Well, he's got to get his post count from somewhere...


----------



## Crothian (Sep 10, 2002)

Wicht said:
			
		

> *
> 
> Are you implying that Crothian feels compelled to post in every thread about post count?  *




Must post in postcount thread.  

Hey, 100 posts is a good milestone and I'm glad Tallarn has made it.  Congradulations.  Be careful, though, if you get too many posts, Wicht might steal them.


----------



## hong (Sep 10, 2002)

Tallarn said:
			
		

> *Hurrah! Just thought I'd share that with you all.
> *




Congratulations! To mark the occasion, you have been immortalised in Britannia 3E. See the map in this thread:

http://enworld.cyberstreet.com/showthread.php?s=&threadid=23775


----------



## CrazyMage (Sep 10, 2002)

Why, I remember when I hit 100 posts...it was thought-filled, useful posts like this one that got my post-count to where it is today.  Keep up the fine work, Tallarn.


----------



## Zarthon (Sep 10, 2002)

I just hit 100 posts myself


----------



## alsih2o (Sep 10, 2002)

just passed 1000, and crothian responded with his batlike postcount post srensor withing 30 seconds


----------



## Darkness (Sep 10, 2002)

Zappo said:
			
		

> *Well, he's got to get his post count from somewhere...   *



Somewhere or _everywhere_?


----------



## Darkness (Sep 10, 2002)

alsih2o said:
			
		

> *just passed 1000, and crothian responded with his batlike postcount post srensor withing 30 seconds  *



It's interesting that he still finds time to read and check for things between all that posting... 

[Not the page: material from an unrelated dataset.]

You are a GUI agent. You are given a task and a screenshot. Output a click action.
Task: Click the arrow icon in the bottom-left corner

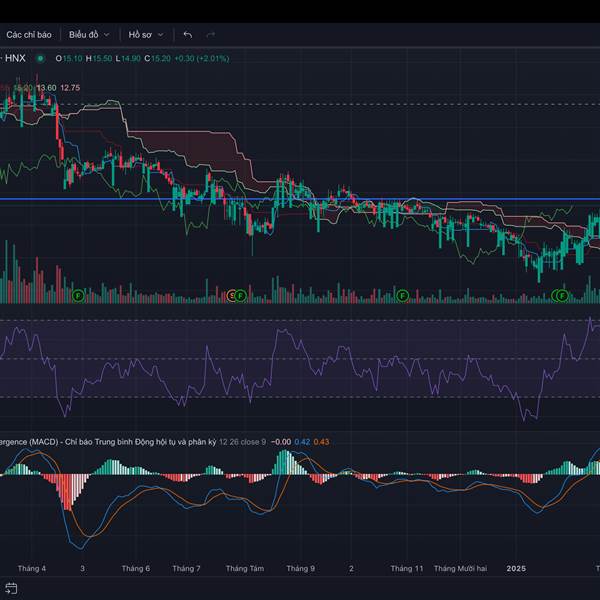click(x=12, y=588)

(And I moved this to Meta.)


----------



## Crothian (Sep 10, 2002)

Darkness said:
			
		

> *Somewhere or everywhere?  *




All your posts will be mine!!  

Wait, that's Wicht's line.


----------



## Crothian (Sep 10, 2002)

Darkness said:
			
		

> *It's interesting that he still finds time to read and check for things between all that posting...
> *




And that's why the I feel that gnomes are actually better dwarfes then elves are.

What do mean read threads?  I just reply to occasionally it makes sense.


----------



## Darkness (Sep 10, 2002)

Crothian said:
			
		

> *
> 
> All your posts will be mine!!
> 
> Wait, that's Wicht's line.   *



Don't you encourage him...


----------



## Crothian (Sep 10, 2002)

Darkness said:
			
		

> *Don't you encourage him...  *




You're right.  I must stick to the sacred duty.


----------



## Wicht (Sep 11, 2002)

What?  You guys think I have no honor?

I would never steal posts from anyone with less than a couple thousand.   

Besides, as I keep saying, it wasn't me.  I was framed.  Thats my story and I am sticking to it.


----------



## Darkness (Sep 11, 2002)

Wicht said:
			
		

> *What?  You guys think I have no honor?
> 
> I would never steal posts from anyone with less than a couple thousand.
> ...*



Kinda like Robin Hood, neh? Steal from the rich because it doesn't pay to steal from the poor!


----------



## Wicht (Sep 11, 2002)

Darkness said:
			
		

> *Kinda like Robin Hood, neh? Steal from the rich because it doesn't pay to steal from the poor!  *




Something like that


----------



## Crothian (Sep 11, 2002)

Darkness said:
			
		

> *Kinda like Robin Hood, neh? Steal from the rich because it doesn't pay to steal from the poor!  *




Great, now I feel like the sidekick pig hostage, with a target on my back.

Tiny toons reference for those not in the know.


----------



## Tharkun (Sep 14, 2002)

Yup, there are still plenty of us low posters here


----------